Actually GPT-4 is at least marginally capable at almost all languages, and I exp...

OfSanguineFire · on Aug 12, 2023

> For example, I can carry on a reasonably good conversation with ChatGPT in the ancient dead language of Pali and have it translated into cuneiform

ChatGPT’s ability to translate into Pali or cuneiform is limited by the size of the corpus. As I said, most languages of the world do not have a sizeable electronic corpus, and what has appeared in writing is only a limited portion of those languages. ChatGPT cannot magically guess words or idioms that it was never trained on.

This is well known to anyone working in corpus linguistics. Do you have any formal background in the field?

> As people are invested in their native language this doesn’t seem unreasonable.

Outside a few relatively privileged languages, people are much less invested in their native language than you assume. Due to the pressures of poverty, political oppression, and social stigma, it can be difficult for linguists to even find speakers willing to answer some questions about their language, let alone train MT.

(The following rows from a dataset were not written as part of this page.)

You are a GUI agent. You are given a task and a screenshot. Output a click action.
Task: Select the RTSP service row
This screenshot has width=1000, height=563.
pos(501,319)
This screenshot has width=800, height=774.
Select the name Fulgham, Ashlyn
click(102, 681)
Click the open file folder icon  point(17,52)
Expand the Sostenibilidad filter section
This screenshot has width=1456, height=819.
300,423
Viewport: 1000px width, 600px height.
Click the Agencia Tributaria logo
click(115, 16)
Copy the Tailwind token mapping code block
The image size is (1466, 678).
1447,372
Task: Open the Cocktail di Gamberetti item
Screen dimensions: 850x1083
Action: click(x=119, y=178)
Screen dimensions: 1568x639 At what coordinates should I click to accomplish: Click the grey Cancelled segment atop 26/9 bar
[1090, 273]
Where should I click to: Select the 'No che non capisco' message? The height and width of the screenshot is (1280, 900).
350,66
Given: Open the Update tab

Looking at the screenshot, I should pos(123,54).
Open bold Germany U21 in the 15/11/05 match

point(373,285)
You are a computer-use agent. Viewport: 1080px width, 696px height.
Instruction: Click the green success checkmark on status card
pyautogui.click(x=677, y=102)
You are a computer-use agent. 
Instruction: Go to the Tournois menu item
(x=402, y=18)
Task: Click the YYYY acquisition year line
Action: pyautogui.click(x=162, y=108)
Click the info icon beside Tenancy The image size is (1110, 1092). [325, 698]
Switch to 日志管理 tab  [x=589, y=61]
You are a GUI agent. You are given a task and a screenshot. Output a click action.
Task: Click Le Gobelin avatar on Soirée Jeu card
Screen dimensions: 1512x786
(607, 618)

fnordpiglet · on Aug 12, 2023

Then it’s up to those that care to preserve languages they care about. I for one am not an advocate that there be no one preserving languages or dedicating their lives to preserving languages. That’s a wonderful thing to do, and we have a tool that they can use to encode those languages for all time in a way that is functionally accessible to all for all time.

Reading the thread I don’t notice any proposal of an alternative. Without that I will still hold onto the idea that we can improve things with the miracles we create in our technologies. While corporations might not feel a profit potential here, surely the open source world has shown we don’t need corporations to do amazing things.